**GIVEN EXERCISE A:**
According to the forum comment on indie game pricing, what price was Minecraft sold at during its beta?
**GIVEN EXERCISE B:**
Continue the forum comment on indie game pricing from the point where it stops.

**PAGE EXTRACT:**
● ● ● ● ● ● ●
Steam has games ranging from pennies to hundreds of dollars if you buy them
fully loaded. Clearly there's varied demand.

Maybe the indie developers have an image problem where their titles aren't
deemed worthy of a >$10 price-point regardless of the effort involved in
producing them.

That being said, I know people who've succeeded despite their crazy low prices
($0.99 on sale, $3.99 regular) because they make up for it in volume. Steam
isn't their only source of income, either, they have a foothold in the PS4,
Vita, iOS and XBox space. As an indie you need to port to as many languages,
platforms, and regions as you can afford to cast as big a net as possible.

Remember, one of the best-selling games of all time is Minecraft which was,
for the longest time, put out at the remarkably cheap (in terms of $/hr. of
fun) price of $9 during beta.

> For reasons I don't comprehend, there is almost no open source standard
> within indie communities...
● ● ● ● ● ● ●
**INFORMATION PROVIDED:**
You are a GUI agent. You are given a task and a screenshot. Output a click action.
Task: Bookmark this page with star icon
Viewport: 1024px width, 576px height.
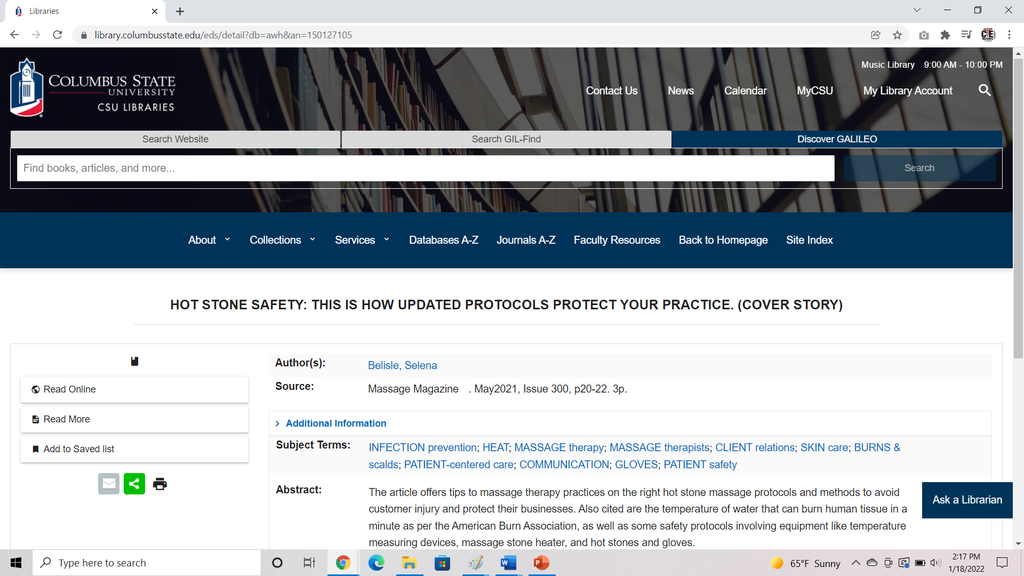pos(897,35)
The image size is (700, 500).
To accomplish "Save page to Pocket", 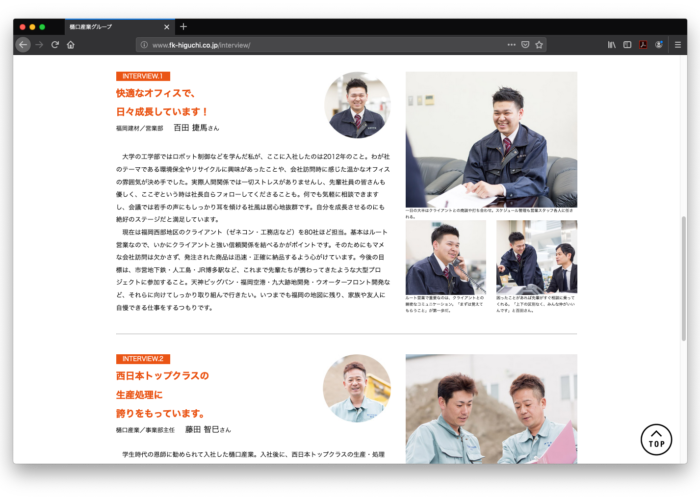I will click(525, 45).
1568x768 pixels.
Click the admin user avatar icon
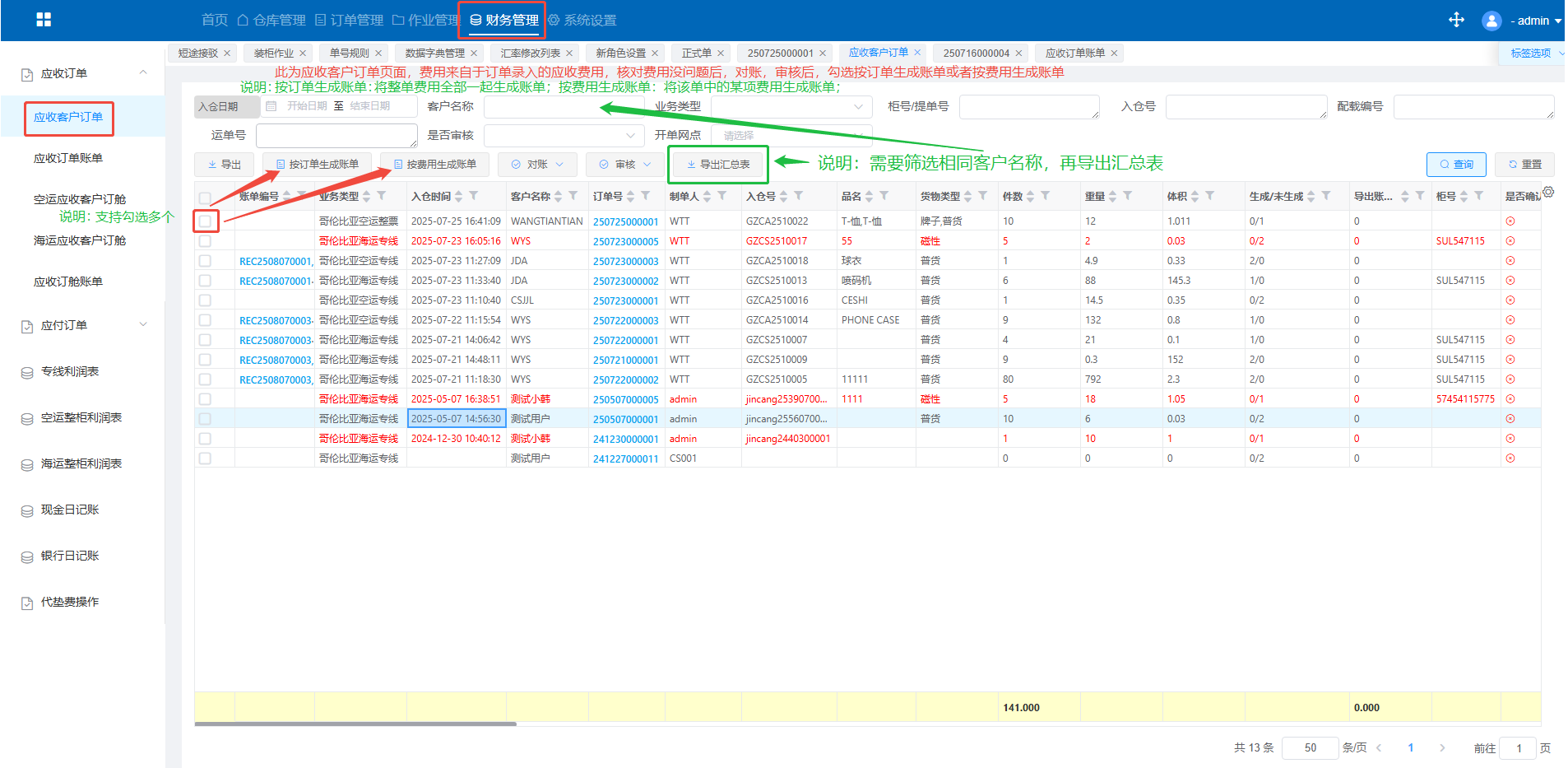[x=1491, y=21]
● ● ● ● ● ● ●
**EXERCISE ANSWER A:**
$9

**EXERCISE ANSWER B:**
Ogre3D and a few sound-libraries notwithstanding, you're right. It's terrible.
While there are tools like Blender (and Blender Game Engine) there's
relatively slim pickings compared to things like the wealth of resources a
typical web developer enjoys.

It's not about people giving away their hard work, it's about people sharing
and through that making it easier for everyone to produce games. The Pixar
initiative to share their OpenSubdiv project is a great example of how that
could play out: Now you don't have to waste your life writing a sad, non-
performant version of subdivision surfaces. You can do more productive things.